→ TASK REQUIREMENTS:
Transcribe verbatim the material from the line containing "At what coordinates should I click to accomplish: Open Waverly" to the line containing "pos(48,166)", both lines included.

→ DATASET EXTRACT:
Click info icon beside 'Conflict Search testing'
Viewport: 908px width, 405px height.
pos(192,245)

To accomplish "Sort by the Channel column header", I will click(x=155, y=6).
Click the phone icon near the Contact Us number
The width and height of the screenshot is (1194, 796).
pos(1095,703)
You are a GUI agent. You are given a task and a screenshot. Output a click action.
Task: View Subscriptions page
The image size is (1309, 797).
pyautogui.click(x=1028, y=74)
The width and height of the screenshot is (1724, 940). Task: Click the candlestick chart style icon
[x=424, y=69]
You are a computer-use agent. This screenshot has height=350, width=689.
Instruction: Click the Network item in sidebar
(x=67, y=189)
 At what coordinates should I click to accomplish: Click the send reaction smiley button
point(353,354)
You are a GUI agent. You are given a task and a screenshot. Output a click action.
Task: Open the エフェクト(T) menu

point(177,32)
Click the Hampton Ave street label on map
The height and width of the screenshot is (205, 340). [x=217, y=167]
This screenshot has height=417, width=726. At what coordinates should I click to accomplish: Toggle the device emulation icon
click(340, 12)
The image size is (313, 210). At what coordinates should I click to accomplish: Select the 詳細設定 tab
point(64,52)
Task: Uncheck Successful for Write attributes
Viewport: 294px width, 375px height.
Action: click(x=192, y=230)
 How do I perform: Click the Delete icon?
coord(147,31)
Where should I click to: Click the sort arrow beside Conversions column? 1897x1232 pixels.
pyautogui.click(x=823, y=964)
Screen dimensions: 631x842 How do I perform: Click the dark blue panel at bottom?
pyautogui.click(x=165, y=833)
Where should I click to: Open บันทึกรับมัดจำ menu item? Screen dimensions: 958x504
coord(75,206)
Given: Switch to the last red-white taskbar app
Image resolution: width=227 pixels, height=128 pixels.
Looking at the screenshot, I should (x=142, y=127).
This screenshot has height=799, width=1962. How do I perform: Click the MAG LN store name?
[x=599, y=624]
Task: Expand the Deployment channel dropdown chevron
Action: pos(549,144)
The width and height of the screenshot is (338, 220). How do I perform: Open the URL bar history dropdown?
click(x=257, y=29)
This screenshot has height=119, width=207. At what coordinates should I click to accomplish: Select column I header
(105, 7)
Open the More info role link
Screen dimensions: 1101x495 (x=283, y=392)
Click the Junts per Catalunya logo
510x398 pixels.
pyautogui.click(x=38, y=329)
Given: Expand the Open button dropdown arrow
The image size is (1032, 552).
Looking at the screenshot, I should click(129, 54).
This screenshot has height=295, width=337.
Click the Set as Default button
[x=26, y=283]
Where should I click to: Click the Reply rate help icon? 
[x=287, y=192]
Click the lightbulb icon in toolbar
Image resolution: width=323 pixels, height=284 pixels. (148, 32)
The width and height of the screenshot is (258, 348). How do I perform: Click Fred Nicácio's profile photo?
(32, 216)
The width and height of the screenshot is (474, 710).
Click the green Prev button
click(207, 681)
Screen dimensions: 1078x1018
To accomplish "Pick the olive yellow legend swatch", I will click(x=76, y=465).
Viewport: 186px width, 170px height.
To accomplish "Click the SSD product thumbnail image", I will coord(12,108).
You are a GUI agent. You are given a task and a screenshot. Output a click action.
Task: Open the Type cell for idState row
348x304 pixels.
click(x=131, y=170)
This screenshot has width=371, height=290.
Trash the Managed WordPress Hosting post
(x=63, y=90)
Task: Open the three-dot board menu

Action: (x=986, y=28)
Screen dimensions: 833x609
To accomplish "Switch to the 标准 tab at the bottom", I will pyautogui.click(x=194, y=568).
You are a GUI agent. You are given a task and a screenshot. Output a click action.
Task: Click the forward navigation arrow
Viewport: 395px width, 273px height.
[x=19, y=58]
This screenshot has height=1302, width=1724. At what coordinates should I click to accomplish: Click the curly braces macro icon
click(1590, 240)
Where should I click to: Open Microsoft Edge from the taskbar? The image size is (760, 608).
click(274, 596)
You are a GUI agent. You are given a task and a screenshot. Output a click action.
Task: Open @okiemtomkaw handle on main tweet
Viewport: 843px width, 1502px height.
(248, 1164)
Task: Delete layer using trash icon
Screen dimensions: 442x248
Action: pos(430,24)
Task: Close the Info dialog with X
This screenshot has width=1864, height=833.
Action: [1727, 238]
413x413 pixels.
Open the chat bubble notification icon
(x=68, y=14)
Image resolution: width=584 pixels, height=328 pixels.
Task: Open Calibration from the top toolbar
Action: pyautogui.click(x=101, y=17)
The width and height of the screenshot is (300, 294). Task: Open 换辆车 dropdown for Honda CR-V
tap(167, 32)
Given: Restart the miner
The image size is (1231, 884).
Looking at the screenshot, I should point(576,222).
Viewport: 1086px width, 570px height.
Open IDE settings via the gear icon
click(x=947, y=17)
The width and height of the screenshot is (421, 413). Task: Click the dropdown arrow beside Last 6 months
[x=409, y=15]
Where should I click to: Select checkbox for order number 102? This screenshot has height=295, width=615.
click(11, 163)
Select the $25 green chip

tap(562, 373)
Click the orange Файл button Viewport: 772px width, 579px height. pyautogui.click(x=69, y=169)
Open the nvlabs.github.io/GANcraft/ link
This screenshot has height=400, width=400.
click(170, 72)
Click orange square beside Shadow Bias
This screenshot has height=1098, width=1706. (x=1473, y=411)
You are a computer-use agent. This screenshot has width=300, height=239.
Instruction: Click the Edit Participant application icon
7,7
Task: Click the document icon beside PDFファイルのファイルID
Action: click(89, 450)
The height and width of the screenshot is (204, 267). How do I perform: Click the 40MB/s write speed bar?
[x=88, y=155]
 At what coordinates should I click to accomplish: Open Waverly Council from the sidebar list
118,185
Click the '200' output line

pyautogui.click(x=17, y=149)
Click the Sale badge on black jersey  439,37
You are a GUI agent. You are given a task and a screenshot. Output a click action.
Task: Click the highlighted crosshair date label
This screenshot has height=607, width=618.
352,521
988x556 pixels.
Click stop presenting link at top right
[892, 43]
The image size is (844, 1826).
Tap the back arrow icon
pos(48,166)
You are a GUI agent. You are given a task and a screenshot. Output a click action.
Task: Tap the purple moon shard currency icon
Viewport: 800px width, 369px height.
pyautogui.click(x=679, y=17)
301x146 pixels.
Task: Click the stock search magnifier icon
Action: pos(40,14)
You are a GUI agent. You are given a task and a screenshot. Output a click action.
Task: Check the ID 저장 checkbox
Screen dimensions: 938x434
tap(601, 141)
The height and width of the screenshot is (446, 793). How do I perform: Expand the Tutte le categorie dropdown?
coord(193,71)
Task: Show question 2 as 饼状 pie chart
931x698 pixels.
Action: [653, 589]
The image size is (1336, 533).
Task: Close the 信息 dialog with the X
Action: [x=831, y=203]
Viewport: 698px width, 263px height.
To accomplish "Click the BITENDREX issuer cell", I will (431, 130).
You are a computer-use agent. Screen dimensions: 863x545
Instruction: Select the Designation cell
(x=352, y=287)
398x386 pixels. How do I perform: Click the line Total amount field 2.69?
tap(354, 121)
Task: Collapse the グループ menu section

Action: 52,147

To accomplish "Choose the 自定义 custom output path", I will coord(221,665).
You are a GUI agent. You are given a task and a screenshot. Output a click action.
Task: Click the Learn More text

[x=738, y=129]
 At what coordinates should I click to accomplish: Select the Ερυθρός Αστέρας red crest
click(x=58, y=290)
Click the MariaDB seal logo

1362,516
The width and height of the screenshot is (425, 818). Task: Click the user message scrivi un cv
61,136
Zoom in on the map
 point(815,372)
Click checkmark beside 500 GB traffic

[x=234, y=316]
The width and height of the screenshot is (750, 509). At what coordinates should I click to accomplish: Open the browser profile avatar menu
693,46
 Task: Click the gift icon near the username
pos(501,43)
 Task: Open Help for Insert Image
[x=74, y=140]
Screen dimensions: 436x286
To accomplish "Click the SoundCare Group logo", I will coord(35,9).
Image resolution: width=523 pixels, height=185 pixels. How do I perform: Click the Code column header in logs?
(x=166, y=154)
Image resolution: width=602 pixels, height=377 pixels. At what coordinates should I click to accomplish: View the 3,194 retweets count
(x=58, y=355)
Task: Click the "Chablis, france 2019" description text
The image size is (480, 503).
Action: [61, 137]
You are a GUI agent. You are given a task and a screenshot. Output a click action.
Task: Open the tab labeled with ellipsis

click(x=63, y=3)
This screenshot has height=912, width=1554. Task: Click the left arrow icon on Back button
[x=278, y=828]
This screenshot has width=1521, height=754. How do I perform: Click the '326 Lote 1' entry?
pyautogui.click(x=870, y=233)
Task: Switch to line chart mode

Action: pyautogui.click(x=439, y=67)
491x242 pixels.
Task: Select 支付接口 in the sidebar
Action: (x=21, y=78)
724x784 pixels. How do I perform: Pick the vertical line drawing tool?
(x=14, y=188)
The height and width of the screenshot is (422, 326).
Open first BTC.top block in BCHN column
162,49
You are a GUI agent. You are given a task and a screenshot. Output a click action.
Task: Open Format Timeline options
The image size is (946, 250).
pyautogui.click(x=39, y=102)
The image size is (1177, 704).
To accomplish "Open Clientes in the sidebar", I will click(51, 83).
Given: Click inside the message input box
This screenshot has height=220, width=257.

→ WRITTEN SOLUTION:
 At what coordinates should I click to accomplish: Open Waverly Council from the sidebar list
118,185
Click the '200' output line

pyautogui.click(x=17, y=149)
Click the Sale badge on black jersey  439,37
You are a GUI agent. You are given a task and a screenshot. Output a click action.
Task: Click the highlighted crosshair date label
This screenshot has height=607, width=618.
352,521
988x556 pixels.
Click stop presenting link at top right
[892, 43]
The image size is (844, 1826).
Tap the back arrow icon
pos(48,166)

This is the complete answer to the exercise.